Area in Harlan County, Kentucky

Black Mountain Off-Road Adventure Area is a 7,000-acre off-road trail system in Harlan County, Kentucky. The trail system is open to All-Terrain Vehicles and all types of Off-Highway Vehicles. The trail system is managed by the Harlan County Outdoor Recreation Board Authority (HCORBA), a 501c4 non-profit board created by the Harlan County Fiscal Court. The trail system receives an estimated 20,000 to 30,000 visitors each year from the eastern United States and Canada.

==Trails==
The trail system includes approximately 150 miles of trail, most of which are the by-product of contour mining and logging. Trails are identified with a unique number or name and given a classification that describes the trail's difficulty and exposure. Numbers and classifications are posted on signs at intersections as well as on trail maps that can be viewed on several kiosks on the property or purchased at a trailhead.

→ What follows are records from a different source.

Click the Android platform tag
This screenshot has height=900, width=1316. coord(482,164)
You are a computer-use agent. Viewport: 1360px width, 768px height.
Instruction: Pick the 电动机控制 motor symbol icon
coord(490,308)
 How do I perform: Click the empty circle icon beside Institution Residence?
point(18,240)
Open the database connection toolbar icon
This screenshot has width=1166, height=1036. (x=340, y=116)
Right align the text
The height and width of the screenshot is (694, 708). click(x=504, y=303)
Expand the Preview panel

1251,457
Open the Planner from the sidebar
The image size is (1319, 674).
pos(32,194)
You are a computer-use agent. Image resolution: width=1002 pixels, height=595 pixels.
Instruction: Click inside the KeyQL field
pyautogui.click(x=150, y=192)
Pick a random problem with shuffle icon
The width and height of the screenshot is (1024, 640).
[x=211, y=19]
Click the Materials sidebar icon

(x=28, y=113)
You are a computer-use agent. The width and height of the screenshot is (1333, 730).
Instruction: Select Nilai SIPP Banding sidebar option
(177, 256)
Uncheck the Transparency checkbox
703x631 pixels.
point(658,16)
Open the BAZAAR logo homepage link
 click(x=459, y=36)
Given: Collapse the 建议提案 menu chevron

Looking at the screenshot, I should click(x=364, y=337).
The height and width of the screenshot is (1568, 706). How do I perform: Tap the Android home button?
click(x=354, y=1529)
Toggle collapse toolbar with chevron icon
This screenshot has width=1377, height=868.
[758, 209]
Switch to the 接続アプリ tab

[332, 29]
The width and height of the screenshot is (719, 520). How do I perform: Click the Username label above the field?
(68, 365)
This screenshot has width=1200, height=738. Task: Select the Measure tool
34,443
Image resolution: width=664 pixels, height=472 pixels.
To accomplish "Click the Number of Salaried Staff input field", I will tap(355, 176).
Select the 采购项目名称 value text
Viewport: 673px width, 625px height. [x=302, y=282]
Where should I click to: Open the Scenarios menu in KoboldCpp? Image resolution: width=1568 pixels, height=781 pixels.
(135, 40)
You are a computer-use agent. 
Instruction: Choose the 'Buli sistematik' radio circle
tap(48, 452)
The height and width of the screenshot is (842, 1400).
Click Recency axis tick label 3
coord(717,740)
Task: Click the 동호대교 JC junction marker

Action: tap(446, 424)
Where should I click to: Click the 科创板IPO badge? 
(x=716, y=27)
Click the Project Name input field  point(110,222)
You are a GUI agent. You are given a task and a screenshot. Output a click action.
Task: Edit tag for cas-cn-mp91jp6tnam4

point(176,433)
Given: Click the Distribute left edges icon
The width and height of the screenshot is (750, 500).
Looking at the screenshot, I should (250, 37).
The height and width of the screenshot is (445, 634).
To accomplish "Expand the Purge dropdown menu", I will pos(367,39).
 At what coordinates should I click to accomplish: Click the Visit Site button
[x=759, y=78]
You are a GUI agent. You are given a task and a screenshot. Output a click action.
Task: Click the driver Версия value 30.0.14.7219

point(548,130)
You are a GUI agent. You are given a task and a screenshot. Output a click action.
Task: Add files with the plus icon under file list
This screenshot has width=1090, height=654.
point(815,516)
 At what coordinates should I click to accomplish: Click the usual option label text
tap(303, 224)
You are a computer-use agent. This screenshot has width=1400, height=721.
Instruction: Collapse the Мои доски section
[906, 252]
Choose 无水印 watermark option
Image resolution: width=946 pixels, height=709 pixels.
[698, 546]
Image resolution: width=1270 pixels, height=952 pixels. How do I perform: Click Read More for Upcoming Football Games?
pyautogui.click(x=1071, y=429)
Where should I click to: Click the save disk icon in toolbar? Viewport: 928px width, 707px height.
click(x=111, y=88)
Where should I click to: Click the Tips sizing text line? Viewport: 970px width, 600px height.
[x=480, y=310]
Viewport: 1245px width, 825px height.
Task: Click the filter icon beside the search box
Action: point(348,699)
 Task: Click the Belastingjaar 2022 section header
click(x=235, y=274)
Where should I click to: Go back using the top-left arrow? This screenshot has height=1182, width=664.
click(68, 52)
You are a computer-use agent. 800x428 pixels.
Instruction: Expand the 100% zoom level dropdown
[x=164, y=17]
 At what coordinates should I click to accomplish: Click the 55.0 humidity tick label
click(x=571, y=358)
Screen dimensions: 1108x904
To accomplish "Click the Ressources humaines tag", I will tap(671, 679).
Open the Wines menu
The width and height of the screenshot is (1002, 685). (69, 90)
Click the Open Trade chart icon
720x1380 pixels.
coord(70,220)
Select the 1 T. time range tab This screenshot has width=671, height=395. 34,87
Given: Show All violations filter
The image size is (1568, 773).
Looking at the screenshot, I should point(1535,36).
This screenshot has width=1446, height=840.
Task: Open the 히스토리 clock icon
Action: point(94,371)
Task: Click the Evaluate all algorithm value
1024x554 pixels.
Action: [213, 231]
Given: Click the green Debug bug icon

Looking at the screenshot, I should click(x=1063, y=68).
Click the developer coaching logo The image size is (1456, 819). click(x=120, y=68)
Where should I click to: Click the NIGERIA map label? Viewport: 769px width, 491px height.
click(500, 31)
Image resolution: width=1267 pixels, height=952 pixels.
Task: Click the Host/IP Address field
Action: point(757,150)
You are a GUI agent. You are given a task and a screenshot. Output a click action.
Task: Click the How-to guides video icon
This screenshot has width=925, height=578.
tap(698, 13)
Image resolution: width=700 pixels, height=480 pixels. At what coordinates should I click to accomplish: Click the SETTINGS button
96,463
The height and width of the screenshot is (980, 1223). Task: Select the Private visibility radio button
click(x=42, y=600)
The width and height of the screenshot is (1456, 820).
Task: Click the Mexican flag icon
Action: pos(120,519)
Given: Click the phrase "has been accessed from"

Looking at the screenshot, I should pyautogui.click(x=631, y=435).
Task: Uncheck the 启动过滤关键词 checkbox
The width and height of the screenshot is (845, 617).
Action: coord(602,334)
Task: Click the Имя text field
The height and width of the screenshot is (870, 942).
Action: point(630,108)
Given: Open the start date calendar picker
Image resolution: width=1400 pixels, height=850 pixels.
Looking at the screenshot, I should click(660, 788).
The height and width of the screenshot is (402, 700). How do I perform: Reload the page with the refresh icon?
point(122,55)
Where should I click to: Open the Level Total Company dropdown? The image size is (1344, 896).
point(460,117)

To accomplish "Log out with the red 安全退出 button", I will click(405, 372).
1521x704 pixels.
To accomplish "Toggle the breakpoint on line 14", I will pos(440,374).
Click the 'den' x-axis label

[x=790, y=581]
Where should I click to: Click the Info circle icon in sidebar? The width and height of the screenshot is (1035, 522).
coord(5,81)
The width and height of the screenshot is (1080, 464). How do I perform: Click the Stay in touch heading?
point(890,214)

Due to the geography of Black Mountain, trails vary in elevation and often include hill climbs and descents. Elevation ranges from 1,180 ft to 3,321 ft above sea level.

==Trailheads==
The trail system is accessible from two trailheads, Evarts Trailhead on the south near the City of Evarts, and Putney Trailhead on the north near the community of Putney. Evarts Trailhead is operated by HCORBA. Putney Trailhead is operated privately by Harlan County Campground & RV Park LLC.

==Permit system==
In 2009, the HCORBA implemented a general use permit system requiring all visitors to register their vehicle at a trailhead and purchase a vehicle permit. Permits are sold for terms of 31-days or one year. Fees generated through the permit system allow HCORBA to operate and maintain the trail system.

==Publicity==
Black Mountain Off-Road Adventure Area has been featured on numerous television shows including the Outdoor Channel's Ride To Adventure Extreme and Fisher's ATV World and Spike TV's Trucks! The trail system has been featured in off-road and powersports magazines including ATV Rider, ATV Illustrated and ATV Sport. ATV Illustrated called Black Mountain Off-Road Adventure Area "possibly the best ATV riding in North America."

==Name changes==
The trail system was originally named Black Mountain Recreation Park. In 2008, it was renamed to Black Mountain Off-Road Adventure Park and then subsequently Black Mountain Off-Road Adventure Area. Evarts Trailhead, one of the trail systems two trailheads, was originally named Bailey Creek Trailhead.